In our discussion, I talked to my students about how arrays are used to help count up larger numbers quickly. I showed them how I could quickly skip count up a group of geometric blocks because the array organized the pieces into easy to count groups of 5.
I also demonstrated that I could see a dozen eggs may actually be missing an egg by looking just at the rows with in the array. Math is real life here people!
To practice using arrays to recognize numbers quickly, we play a little sorting game as a class. Each student got a card with an array made of water balloons. Using the array to help them, students had to decide if the array showed a number over 15 or under 15. Then, sort it accordingly.
The next day, we were ready to start building our arrays!

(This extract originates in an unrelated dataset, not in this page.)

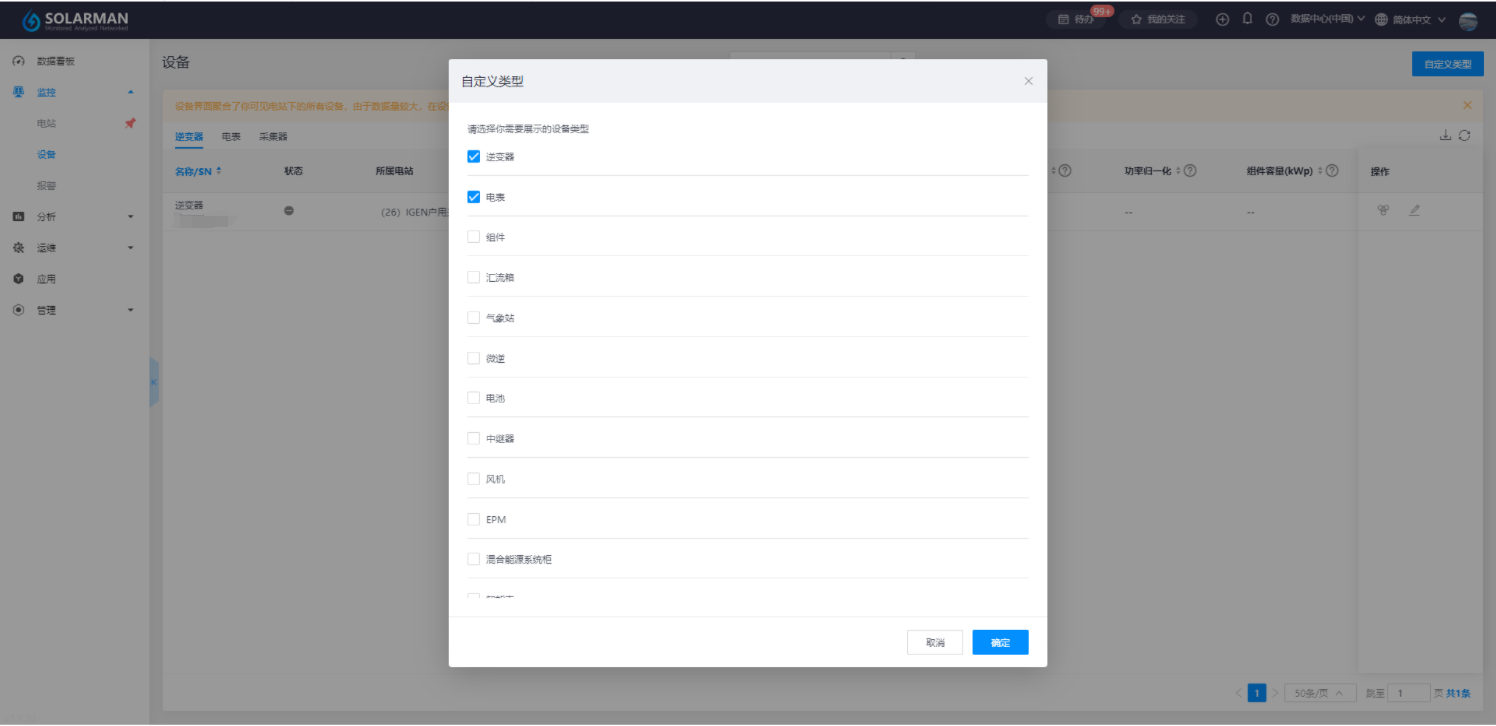Open the 数据中心(中国) dropdown
This screenshot has width=1496, height=726.
click(1327, 19)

Food and math always go well together, so I gave each student a little baggie of Skittles and dice. To build their arrays, students rolled the dice and used the numbers for the rows and columns. Then, they placed down the candy pieces to build the array. Next, they counted up the amount to show how many pieces were in each array. To help record their answers, students copied their arrays using array boards. Once I “approved” their completed sheets with a quick spot check, they were free to eat their rainbow pieces. Yum!
Once my kiddos were pretty good at making arrays, it was time to add in some matching equations. I modeled for students how to create a repeated addition equation to match an array, then we pulled out the dice and foam squares and worked to make a few of our own.
Later in the week, I showed my students how it could also be related to multiplication. The word multiplication to second graders is like the words “free coffee” to teachers. They were all over this like white on rice!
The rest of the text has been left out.